Embracing enough, we use what we have been given with grace, respect and thanksgiving, partaking of a wild and earthy fruitfulness, a careful abundance and an ethic of universal stewardship. We are walking through this world rooted and knowing our place in it, living as the good stewards, artists and creators we were meant to be. Lewis Hyde says it a lot better than I ever could.
Thursday, January 22, 2015
Here is the road: the light
comes and goes then returns again.
Be gentle with your fellow travelers
as they move through the world of stone and stars
whirling with you yet every one alone.
The road waits.
Do not ask questions but when it invites you
to dance at daybreak, say yes.
Each step is the journey; a single note the song.
Arlene Gay Levine
(From Bless the Day: Prayers and Poems to Nurture Your Soul)
Tuesday, January 20, 2015
An icy morning, minute morsels of sunlight scattered like stars, a deep cold that goes right to the bones and threatens to ossify one's whole metabolism - the parts not already frozen in place by Lady Winter, that is. The situation is underwhelming to say the least, and I am not alone in my feelings. When I tried to entice Spencer into going out a few minutes ago, he peered out into the garden, gave me a filthy look, turned his back on the door and trotted back to bed.
What to do? On days like this one, faraway spices and exotic concoctions go dancing through one's sconce. The quick fix is a nice long sit, frothy cappuccino or latte in a bright mug and a stack of favorite cookbooks nearby. This morning's selection includes the books below, but there are bound to be a few others added to the pile before I plunk myself down to ponder and scheme. Here is a koan of sorts.... How many cookbooks can one female read at a go? Does it matter?
Hot Sour Salty Sweet, Jeffrey Alford and Naomi Duguid
Mangoes and Curry Leaves, Jeffrey Alford and Naomi Duguid
The Seductions of Rice, Jeffrey Alford and Naomi Duguid
Beyond the Great Wall, Jeffrey Alford and Naomi Duguid
The Complete Tassajara Cookbook, Edward Espe Brown
Nourishing Traditions, Sally Fallon
Sunlight Cafe, Mollie Katzen
The Greens Cookbook, Deborah Madison
Savory Ways, Deborah Madison
Vegetarian Cooking for Everyone, Deborah Madison
Full Moon Feasts, Jessica Prentice
Everyday Greens, Annie Somerville
Fields of Greens, Annie Somerville
The Vegetarian Epicure (Volumes 1 & 2) Anna Thomas
It's off into the kitchen a little later. I feel a fiery Asian concoction coming upon me, something filled with color and redolent of spices - whatever I batch up this morning is definitely going to contain saffron and a little curry. Such creations evoke sunlight and warmer climes, perfect for a winter day when one can't run around outside with her camera, and even her canine soulmate refuses to go out.
Sunday, January 18, 2015
We are here to abet creation and to witness it, to notice each thing so each thing gets noticed. Together we notice not only each mountain shadow and each stone on the beach but we notice each other's beautiful face and complex nature so that creation need not play to an empty house.
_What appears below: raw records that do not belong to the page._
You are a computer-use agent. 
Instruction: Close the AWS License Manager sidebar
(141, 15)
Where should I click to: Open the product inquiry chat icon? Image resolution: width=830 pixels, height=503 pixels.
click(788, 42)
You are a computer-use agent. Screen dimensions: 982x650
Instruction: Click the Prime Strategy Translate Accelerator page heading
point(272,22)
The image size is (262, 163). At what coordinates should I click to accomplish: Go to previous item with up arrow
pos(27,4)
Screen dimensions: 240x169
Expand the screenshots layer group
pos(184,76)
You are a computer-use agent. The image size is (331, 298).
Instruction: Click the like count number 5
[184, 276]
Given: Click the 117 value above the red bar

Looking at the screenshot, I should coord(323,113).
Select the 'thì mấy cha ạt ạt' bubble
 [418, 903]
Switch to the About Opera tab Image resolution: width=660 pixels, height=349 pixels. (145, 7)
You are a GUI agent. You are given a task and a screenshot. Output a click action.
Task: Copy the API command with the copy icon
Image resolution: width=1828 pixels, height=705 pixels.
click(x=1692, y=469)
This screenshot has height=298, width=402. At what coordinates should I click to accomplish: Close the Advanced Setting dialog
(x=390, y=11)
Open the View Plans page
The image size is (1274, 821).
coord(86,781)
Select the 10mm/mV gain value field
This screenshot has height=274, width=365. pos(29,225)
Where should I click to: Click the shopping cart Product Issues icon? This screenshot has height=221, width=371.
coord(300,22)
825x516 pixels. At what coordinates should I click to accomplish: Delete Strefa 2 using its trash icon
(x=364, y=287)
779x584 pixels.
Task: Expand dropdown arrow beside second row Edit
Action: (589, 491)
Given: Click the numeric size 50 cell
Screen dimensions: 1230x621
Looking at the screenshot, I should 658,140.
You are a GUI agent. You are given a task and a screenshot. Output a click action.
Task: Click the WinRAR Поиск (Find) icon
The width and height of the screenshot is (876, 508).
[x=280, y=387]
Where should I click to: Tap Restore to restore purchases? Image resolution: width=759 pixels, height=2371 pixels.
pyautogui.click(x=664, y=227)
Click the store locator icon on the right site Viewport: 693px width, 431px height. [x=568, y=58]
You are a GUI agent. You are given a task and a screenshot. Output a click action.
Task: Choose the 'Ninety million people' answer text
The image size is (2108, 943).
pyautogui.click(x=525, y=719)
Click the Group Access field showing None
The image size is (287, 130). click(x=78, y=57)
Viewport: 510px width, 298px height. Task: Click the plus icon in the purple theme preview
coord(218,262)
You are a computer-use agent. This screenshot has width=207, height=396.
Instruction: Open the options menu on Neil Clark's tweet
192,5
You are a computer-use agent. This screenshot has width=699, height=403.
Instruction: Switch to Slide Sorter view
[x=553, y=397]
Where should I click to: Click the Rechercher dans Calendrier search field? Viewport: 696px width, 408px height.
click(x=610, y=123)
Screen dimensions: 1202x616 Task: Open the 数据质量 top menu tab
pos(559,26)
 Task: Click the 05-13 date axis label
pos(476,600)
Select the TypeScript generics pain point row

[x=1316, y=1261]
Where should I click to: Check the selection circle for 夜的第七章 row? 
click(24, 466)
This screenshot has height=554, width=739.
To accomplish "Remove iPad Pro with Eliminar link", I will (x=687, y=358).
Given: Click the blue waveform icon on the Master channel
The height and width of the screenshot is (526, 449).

According to the second law of thermodynamics, things fall apart. Structures disintegrate. Buckminster Fuller hinted at a reason we are here: By creating things, by thinking up new combinations, we counteract this flow of entropy. We make new structures, new wholeness, so the universe comes out even. A shepherd on a hilltop who looks at a mess of stars and thinks, ‘There’s a hunter, a plow, a fish,’ is making mental connections that have as much real force in the universe as the very fires in those stars themselves.